We also have EVERYTHING needed to reseal or rebuild these t-cases in stock..
Georg

Valley Hybrids
 
The dual-seal housings are factory used housings that we machine to accept the second seal. Work can be done with the t-case in the vehicle. We're installing one right now, I'll post pics shortly.
We also have EVERYTHING needed to reseal or rebuild these t-cases in stock..
Georg

Valley Hybrids

Thanks Georg. I plan on disassembling this pig in 2 or 3 years and at that time having the transmission and transfer case gone through. Would be easy at that time to ship out to you to make sure they are done right.

In the meantime, however, should I just install a new seal and hope for the best? I haven't looked at the FSM but I assume it's not that difficult to get to.
 
Georg's rear housing comes ready to bolt in with the seals installed. I did one last night. Easy peasy.
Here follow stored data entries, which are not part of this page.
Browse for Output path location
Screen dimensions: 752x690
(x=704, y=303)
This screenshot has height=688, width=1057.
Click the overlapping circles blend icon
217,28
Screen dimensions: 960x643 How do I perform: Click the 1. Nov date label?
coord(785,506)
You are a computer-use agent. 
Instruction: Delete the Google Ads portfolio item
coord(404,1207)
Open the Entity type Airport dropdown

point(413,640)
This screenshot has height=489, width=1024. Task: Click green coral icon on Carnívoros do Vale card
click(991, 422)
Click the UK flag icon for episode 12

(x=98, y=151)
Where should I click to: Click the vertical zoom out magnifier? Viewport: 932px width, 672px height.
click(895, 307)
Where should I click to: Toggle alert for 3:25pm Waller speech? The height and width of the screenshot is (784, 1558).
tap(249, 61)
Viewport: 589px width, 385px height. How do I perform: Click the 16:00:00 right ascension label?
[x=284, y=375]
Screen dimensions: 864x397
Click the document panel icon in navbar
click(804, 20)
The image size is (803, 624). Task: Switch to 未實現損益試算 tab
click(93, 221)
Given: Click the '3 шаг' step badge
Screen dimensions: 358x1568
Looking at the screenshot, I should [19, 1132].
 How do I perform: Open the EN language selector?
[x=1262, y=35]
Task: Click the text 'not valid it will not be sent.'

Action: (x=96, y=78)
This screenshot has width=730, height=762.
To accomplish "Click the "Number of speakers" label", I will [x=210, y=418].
Drain T-case. Remove the parking drum, remove the backing plate, unscrew speedo cable, undo bolts retaining rear housing, bolt up new housing and reinstall the rest. You can do it under the truck in about an hour or two depending on how much cleaning you need to do.
 
Georg's rear housing comes ready to bolt in with the seals installed. I did one last night. Easy peasy.

Drain T-case. Remove the parking drum, remove the backing plate, unscrew speedo cable, undo bolts retaining rear housing, bolt up new housing and reinstall the rest. You can do it under the truck in about an hour or two depending on how much cleaning you need to do.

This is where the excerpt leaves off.